EPA defends appointees’ industry work as impartial expertise
The Trump administration has appointed at least 13 scientists to a key EPA advisory panel who hold financial ties to chemical companies that stand to be affected by the panel’s upcoming reviews, according to a coalition of public health groups that filed formal comments with the agency. The groups said the appointees’ participation in reviews where they have conflicts could violate federal law and the EPA’s own guidelines requiring the committee to be “both balanced and free of members who have actual or perceived conflicts of interest or an appearance of a loss of impartiality.”
The Science Advisory Committee on Chemicals comprises 20 to 23 experts appointed every three years by the EPA administrator. It peer‑reviews the agency’s chemical risk analyses, which underpin decisions on whether to regulate substances. The panel typically includes experts from across the scientific community, including those affiliated with chemical makers, but the public health groups said the new board will be heavily tilted toward industry.
Among the appointees is Wade Barranco, employed by Lyondell Chemical Company. The company released nearly 1 million pounds of chemicals in 2024 that are likely to be reviewed by the committee during his term, including acetaldehyde, benzene, ethylbenzene, naphthalene and styrene, according to the groups.

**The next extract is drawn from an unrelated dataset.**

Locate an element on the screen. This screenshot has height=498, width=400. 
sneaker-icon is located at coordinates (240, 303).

The coalition reviewed EPA chemical data reporting and toxics release inventory databases to identify which companies were making or releasing the chemicals the SACC will review. It then cross‑referenced those companies against the publicly available backgrounds of the proposed appointees. “We believe the information we provide in these comments is sufficient to find that actual or potential conflicts of interest or an appearance of a loss of impartiality,” the coalition report states.

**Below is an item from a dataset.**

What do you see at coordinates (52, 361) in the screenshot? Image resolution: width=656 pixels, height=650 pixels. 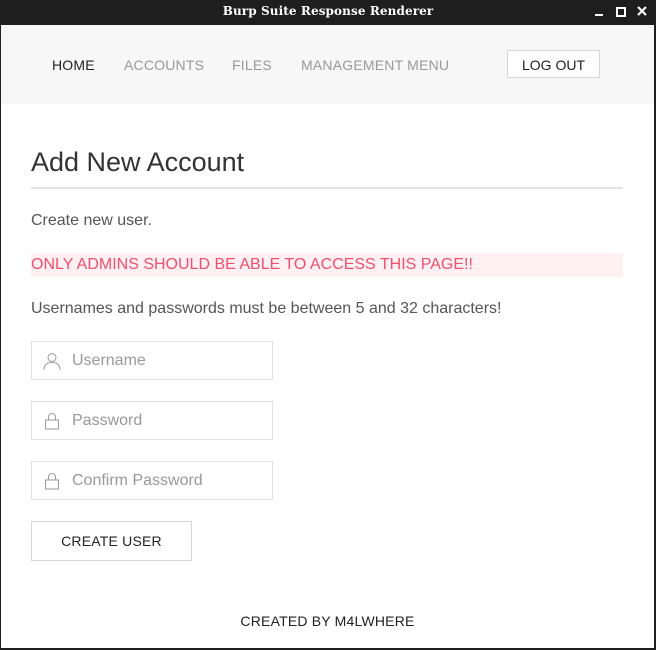 I see `user-icon` at bounding box center [52, 361].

Another nominee is Michael Dourson, an industry‑aligned scientist who in 2024 led an effort to try to undo the Biden‑era EPA PFAS water limits, according to the groups. Dourson once worked for the EPA but left to set up Toxicology Excellence for Risk Assessment (Tera), a research firm that critics characterize as a “one‑stop shop” for industry‑friendly science. In 2017, Trump nominated Dourson to oversee the EPA’s chemical safety division, but he withdrew his name after failing to secure enough Republican support, in part because his Senate critics alleged he ran a “science for sale” operation that allowed the American Chemistry Council to edit papers. Dourson did not answer questions from the Guardian but sent a link to Tera’s funding page. He has previously called Tera “impartial” and “science‑neutral.”
The committee is chaired by Robinan Gentry, a consultant from Ramboll, an industry‑aligned group that regularly attacks chemical regulations, according to the coalition.
Erik D. Olson, senior strategic director for health at the Natural Resources Defense Council, said the appointees are “mouthpieces for the chemical industry, or consulting firms bought and paid for by the chemical companies.” Kyla Bennett, a former EPA scientist now with Public Employees for Environmental Responsibility, said the industry‑aligned committee “will just rubber‑stamp everything” and “give them cover for bad science.”
Sarah Vogel, director of healthy communities for the Environmental Defense Fund, called Dourson’s appointment a “blatant attack on the scientific independence and integrity” of the SACC. She said Dourson “has spent his career at the helm of firms that have taken money from the tobacco industry and dozens of chemical companies to undermine public health protections.”
The EPA said in a statement that some of the issues the groups claim are conflicts could be viewed as “general scientific expertise gained through prior employment, grants, or consulting.” The agency said that “the mere fact that a scientist has previously worked in industry, academia, or for a nonprofit organization is not, under federal law, a conflict of interest, and does not disqualify them from serving as Special Government Employees.”
Olson rejected that defense. “The fox is not guarding the hen house – the fox owns the hen house, and is able to control any theoretical oversight of EPA science,” he said.